*What you have to do:*
Count the lines in the entries below that contain the word "button". Reply with the number alone.

*Entries shown:*
[Start]

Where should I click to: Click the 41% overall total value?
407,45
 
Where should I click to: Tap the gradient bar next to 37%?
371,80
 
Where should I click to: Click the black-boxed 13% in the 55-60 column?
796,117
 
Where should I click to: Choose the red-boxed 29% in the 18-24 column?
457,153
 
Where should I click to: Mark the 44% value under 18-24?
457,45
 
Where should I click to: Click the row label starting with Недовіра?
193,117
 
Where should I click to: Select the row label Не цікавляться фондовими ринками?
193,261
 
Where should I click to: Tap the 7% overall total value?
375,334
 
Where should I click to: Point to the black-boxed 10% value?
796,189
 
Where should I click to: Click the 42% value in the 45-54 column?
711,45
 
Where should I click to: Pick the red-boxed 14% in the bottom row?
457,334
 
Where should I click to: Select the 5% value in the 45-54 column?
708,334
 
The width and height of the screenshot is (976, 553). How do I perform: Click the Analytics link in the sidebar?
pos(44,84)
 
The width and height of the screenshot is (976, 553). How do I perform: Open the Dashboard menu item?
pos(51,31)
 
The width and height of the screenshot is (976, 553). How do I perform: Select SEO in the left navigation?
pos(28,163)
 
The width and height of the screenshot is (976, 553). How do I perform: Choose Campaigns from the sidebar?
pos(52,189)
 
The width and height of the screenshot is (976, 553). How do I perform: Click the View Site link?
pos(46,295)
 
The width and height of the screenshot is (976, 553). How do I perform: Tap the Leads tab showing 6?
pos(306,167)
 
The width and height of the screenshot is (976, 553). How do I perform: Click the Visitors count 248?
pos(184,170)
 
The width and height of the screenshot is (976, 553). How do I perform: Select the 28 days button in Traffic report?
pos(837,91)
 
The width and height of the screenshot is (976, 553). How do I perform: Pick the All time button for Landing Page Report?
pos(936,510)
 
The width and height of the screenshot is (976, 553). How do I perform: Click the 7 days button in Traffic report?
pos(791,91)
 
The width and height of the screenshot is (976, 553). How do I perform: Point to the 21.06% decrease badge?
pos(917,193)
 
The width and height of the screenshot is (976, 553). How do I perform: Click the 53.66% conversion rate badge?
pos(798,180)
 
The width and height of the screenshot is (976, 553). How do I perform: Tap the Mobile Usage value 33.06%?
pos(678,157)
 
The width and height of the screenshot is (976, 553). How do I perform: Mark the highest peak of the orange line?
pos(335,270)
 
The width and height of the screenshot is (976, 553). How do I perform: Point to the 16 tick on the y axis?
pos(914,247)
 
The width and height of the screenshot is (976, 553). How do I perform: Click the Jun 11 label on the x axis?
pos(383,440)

[End]

*Exercise response:*
3